Starting from the first line below, count every line holding the word "will", then state the total alone.

Extracted records
:::
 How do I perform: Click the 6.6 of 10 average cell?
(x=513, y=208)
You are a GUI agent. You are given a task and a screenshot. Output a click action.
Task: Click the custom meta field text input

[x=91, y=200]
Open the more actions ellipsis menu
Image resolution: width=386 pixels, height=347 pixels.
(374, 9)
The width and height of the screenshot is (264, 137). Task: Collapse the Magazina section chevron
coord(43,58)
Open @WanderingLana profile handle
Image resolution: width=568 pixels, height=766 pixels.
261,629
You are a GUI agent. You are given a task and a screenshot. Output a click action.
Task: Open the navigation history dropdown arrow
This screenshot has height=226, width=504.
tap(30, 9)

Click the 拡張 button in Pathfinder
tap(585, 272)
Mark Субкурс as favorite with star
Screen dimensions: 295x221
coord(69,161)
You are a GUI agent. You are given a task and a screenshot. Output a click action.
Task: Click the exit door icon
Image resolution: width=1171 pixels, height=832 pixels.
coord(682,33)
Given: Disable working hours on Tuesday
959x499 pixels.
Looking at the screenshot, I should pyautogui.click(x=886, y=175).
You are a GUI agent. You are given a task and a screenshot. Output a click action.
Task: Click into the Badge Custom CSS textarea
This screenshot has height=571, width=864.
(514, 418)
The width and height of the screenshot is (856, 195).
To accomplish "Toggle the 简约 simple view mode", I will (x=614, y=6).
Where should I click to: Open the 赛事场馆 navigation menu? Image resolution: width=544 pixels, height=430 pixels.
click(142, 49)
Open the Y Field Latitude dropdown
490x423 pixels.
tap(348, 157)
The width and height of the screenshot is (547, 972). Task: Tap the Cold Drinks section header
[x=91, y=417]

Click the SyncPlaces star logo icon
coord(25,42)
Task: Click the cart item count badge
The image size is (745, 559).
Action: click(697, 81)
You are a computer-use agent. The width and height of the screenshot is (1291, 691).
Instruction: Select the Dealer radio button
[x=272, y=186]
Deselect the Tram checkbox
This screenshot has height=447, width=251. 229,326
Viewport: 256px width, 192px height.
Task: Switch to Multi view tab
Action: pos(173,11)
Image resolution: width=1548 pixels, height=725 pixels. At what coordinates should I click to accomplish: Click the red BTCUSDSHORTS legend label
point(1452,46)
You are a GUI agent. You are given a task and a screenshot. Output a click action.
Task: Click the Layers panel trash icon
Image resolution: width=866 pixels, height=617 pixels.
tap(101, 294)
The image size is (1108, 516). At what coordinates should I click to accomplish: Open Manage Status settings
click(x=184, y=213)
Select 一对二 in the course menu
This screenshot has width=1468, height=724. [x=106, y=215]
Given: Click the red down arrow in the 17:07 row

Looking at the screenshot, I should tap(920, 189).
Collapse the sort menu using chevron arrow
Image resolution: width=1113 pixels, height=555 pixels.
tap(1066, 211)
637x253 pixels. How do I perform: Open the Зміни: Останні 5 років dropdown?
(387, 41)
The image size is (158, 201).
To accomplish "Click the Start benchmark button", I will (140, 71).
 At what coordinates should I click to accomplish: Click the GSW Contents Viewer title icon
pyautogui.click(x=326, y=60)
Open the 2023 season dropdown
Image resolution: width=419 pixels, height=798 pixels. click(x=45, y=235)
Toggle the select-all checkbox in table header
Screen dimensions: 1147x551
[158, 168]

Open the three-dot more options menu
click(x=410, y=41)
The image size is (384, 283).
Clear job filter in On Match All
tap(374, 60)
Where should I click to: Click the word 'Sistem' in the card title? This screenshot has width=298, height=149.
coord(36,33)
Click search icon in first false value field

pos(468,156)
:::
Output of the task: 2